A common misconception in Chapter 440 is that, per  s. 440.20(12)(c), a Claimant cannot get a $2000 advance from the E/C if Claimant cannot pay the E/C back.  For example, many E/C’s would refuse to give a $2,000 advance to a Claimant who was at MMI.  The reasoning being that Claimant is no longer eligible for indemnity benefits, so the E/C cannot recoup the advance from future 20% deductions in indemnity payments, per s. 440.15(12).

Chalk this up to one of the unanswered scenarios that the Legislature never resolved, but if a Claimant can prove the one of the three factors of s. 440.20(12)(c), she can get a $2,000 advance even with the possibility that an E/C may never recoup the advance.  

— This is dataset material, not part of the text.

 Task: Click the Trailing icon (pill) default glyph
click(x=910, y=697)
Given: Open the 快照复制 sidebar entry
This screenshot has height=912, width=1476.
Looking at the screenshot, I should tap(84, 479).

In Lopez v. Allied Aerofoam, Claimant sought a $2,000 advance although the claim was currently contested.  The E/C argued that Claimant should not be entitled to an advance since this was a contested claim.  If the E/C won, then they would never be able to recoup the advance.  The Judge agreed with the E/C.   Ultimately, the First DCA reversed.

The problem was that the lower court found that Claimant met the standard for an advance of up to $2,000.  Section 440.20(12)(c) requires Claiamnt to prove one of the following:

  1. Claimant has not returned to the same or equivalent employment with no substantial reduction in wages; OR
  2. Suffered a substantial loss of earning capacity; OR
  3. Suffered a physical impairment, actual or apparent.

Once Claimant proves one of these elements, she is entitled to the advance.  Nowhere in the Statute does it require proof that the Claimant will actually recieve indemnity benefits so she can pay back the E/C.

You see, the First DCA already made this same ruling more than 10 years ago.  The reasoning today is that if the Legislature wanted the lower courts to consider Claimant’s ability to repay the advance, the governing body has had more than a decade to amend the Statute.  (We all know they substantially changed the Statute in 2003 and the Legislature said nothing of the $2,000 advance provision.)

In the end, it is just not worth it to fight these requests for advance.  Even if you have a total denied claim, if Claimant can prove one of the three factors then she will get the advance.  It is not noted in the Statute but perhaps if the E/C wins the denial at trial then they could recoup afterwards through a Motion for Reimbursement?  Such language is not in the Statute, but I wonder what the First DCA would say. 

If nothing, then lets at least hope the Legislature provides us with a resolution to the advance paradox.